その際に韓国メディアのKBSが速報を打ちました。

その事の意味は何なんでしょうか。

表現の不自由展再開へ

「表現の不自由展」再開へ 時期は10月6~8日で協議 [「表現の不自由展」中止]:朝日新聞デジタル

国際芸術祭「あいちトリエンナーレ2019」で、中止になった企画展「表現の不自由展・その後」の実行委員会が展示再開を求めた仮処分の審尋が30日、名古屋地裁であり、展示を再開する方向で、芸術祭実行委員会側と和解した。企画展実行委の代理人・中谷雄二弁護士が明らかにした。

「和解」と言いますが、実質的に不自由展側の意向の通りでしょう。

彼らは「展示している状態」が目的なのだから。

韓国メディアが速報を打つ

魚拓はこちら

表現の不自由展再開への動きは、なぜか韓国メディアが速報を打っています。

他の韓国メディアもハングル版で報じています。

소녀상 선보였다 중단된 日 ‘표현의 부자유전’, 내달 전시재개 합의 - 중앙일보

少女像を展示→中止の日本「表現の不自由展」、来月展示再開で合意
ⓒ 中央日報/中央日報日本語版2019.09.30 17:12

中央日報の報道順はハングル版⇒日本語版という順番であり、韓国側での注目度の方が高いことが伺えます。

朝鮮日報に至っては日本語版では未だに(9月30日18時時点)記事化されていないのにハングル版では記事化されています⇒소녀상 선보였던 日 '표현의 부자유전' 10월 재개 - 조선닷컴 - 국제 > 일본魚拓

そもそもの発端はKBSの報道

トリエンナーレの表現の不自由展で昭和天皇の肖像が焼却される映像や捏造慰安婦像=少女像が展示されているということを最初に報じたのは韓国KBSです。

• [課題の内容]
A. 表現の不自由展の文章を「他の韓国メディアもハングル版で報じています。」を含むところから書き始め、「に報じたのは韓国KBSです。」のあとで止めてください。その際、「ハングル版」を「韓国語版」に置き換えてください。
B. 表現の不自由展をめぐる報道についての文章を、最後の文のあとから書き継いでください。
この一覧は別の出典から取ったものです。

(データ一覧)

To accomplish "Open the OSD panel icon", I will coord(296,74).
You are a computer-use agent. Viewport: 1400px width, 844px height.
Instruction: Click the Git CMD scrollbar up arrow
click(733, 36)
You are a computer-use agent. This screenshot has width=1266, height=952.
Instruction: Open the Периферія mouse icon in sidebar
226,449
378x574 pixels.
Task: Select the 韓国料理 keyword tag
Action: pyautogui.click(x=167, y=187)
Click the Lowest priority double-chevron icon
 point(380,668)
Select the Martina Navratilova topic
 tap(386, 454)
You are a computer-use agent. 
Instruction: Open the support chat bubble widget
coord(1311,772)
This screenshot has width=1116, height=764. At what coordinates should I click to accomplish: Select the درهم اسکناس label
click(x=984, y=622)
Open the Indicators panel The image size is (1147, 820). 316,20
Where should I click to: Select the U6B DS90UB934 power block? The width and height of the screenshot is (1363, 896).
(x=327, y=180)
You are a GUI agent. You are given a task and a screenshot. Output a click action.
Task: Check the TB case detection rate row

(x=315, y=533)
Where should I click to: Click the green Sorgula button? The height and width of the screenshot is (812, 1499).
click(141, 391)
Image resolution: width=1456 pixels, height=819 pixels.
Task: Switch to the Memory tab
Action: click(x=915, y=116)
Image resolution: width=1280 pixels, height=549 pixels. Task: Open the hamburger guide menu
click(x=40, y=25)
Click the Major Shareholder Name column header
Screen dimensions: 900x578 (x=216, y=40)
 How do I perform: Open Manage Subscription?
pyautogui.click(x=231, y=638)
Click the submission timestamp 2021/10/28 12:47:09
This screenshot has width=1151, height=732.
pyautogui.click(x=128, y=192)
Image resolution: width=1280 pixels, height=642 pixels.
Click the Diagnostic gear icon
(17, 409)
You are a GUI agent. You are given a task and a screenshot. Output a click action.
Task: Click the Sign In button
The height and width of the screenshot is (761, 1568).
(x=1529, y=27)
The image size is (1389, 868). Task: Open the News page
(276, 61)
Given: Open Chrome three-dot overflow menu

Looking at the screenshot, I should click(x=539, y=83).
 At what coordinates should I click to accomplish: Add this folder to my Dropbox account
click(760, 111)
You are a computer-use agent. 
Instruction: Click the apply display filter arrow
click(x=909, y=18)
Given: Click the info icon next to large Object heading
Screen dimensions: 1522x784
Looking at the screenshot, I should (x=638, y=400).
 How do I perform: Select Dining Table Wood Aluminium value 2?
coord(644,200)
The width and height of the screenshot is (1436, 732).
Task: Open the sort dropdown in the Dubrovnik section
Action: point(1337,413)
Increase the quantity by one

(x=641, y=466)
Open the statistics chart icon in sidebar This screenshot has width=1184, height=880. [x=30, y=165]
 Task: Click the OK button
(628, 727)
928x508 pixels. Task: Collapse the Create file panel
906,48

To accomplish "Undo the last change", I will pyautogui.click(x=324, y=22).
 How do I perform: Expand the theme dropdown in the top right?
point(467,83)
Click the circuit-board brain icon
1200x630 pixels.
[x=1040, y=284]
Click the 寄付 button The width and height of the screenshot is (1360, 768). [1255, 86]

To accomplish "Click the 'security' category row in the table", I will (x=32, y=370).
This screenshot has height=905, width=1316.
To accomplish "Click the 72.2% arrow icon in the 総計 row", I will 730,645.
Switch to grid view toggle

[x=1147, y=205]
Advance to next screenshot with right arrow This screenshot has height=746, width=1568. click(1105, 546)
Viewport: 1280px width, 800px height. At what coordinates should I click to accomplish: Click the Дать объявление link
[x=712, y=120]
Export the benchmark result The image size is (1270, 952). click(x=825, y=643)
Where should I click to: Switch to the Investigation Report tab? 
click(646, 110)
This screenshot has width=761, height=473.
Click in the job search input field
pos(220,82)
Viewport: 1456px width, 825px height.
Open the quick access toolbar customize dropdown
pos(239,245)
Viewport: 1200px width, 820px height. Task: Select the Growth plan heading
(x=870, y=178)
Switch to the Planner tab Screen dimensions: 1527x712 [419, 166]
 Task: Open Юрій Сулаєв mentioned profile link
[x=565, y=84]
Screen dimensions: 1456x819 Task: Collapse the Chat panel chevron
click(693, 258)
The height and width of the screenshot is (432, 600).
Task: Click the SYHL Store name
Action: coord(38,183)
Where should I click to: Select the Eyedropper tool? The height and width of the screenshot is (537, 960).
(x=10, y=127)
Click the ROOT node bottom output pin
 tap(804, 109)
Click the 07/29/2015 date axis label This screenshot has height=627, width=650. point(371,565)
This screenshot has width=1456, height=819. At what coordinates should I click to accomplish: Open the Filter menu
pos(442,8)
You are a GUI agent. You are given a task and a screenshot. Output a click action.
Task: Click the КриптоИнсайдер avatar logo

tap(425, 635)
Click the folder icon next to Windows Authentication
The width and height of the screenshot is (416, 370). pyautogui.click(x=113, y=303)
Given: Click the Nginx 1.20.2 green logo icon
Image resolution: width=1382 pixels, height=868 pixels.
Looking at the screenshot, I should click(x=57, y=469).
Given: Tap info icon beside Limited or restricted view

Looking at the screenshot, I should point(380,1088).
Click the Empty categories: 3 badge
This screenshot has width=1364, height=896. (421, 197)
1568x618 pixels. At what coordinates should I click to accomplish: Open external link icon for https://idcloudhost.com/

• [課題の解答]
A.
他の韓国メディアも韓国語版で報じています。

소녀상 선보였다 중단된 日 ‘표현의 부자유전’, 내달 전시재개 합의 - 중앙일보

少女像を展示→中止の日本「表現の不自由展」、来月展示再開で合意
ⓒ 中央日報/中央日報日本語版2019.09.30 17:12

中央日報の報道順は韓国語版⇒日本語版という順番であり、韓国側での注目度の方が高いことが伺えます。

朝鮮日報に至っては日本語版では未だに(9月30日18時時点)記事化されていないのに韓国語版では記事化されています⇒소녀상 선보였던 日 '표현의 부자유전' 10월 재개 - 조선닷컴 - 국제 > 일본魚拓

そもそもの発端はKBSの報道

トリエンナーレの表現の不自由展で昭和天皇の肖像が焼却される映像や捏造慰安婦像=少女像が展示されているということを最初に報じたのは韓国KBSです。

B.
来場者に対してSNSでの拡散は禁止するというルールを設けていたにもかかわらず、韓国メディアに対してはこのような規制は働かせなかったのでしょうか?

韓国メディアは最初からこの事件を注視してきたということです。

この点については不思議な事に、検証委員会でも触れられていません。

公的機関主催の場での捏造慰安婦像=少女像展示が目的

彼らは「日本の公的機関が主催している場で少女像を展示してやったwww

という目的で展示をしようとしているのでしょう。

そのことは当初から指摘していましたが、韓国メディアの異常なまでの素早い動きを見ると改めてそのような目的であると疑わざるを得ません。

仮に、展示しただけでは公的機関の意思として「少女像が表す日本軍の蛮行」を認めたことにはならないとしても、外からの見え方は明らかにそうなるわけです。

「日本の公的機関が少女像の展示を認めた!日本が過ちと向き合っている!」

このような声が韓国国内だけでなく、英語メディアで蠢いている韓国系のライターたちが英語で発信するでしょう。

 

まとめ:憲法上の表現の自由の話ではない

本件は表現の自由がダイレクトに問題になるケースではないというのは検証委員会委員の曽我部教授(憲法学)も指摘している通りです。基本的には契約関係の話です。

本件を憲法学の次元で論じれば「政府言論=ガバメントスピーチ」であり、表現の自由の領域ではなく、何を展示するかは政府の裁量が広く働きます。したがって拡大解釈された検閲概念でもってしても不該当、という結論に筋があるということは何度も指摘してきました。

にもかかわらず、相変わらず「憲法上の表現の自由」の問題であるとして騒ぎ立てている者が憲法学者や弁護士にも居ますが、彼らはイデオロギーに基づいて発信しており、「素朴な意味での表現の自由」という逃げ口上でもって一般人を煽動しているケースがあります。

或いは、法曹資格者が「憲法上の表現の自由」と「素朴な意味での表現の自由」を分けて論じているのに、記事化された状態では混同されている(一般人が一見して違いが分からない体裁になっている)という事なのかもしれません。

注視していれば、どの専門家がイデオロギーに基づいて誘導しているのかが分かるでしょう。

我々はむしろ、芸術に仮託した政治プロパガンダという【ガバメントスピーチの乗っ取り】に対して警戒していかなければならないでしょう。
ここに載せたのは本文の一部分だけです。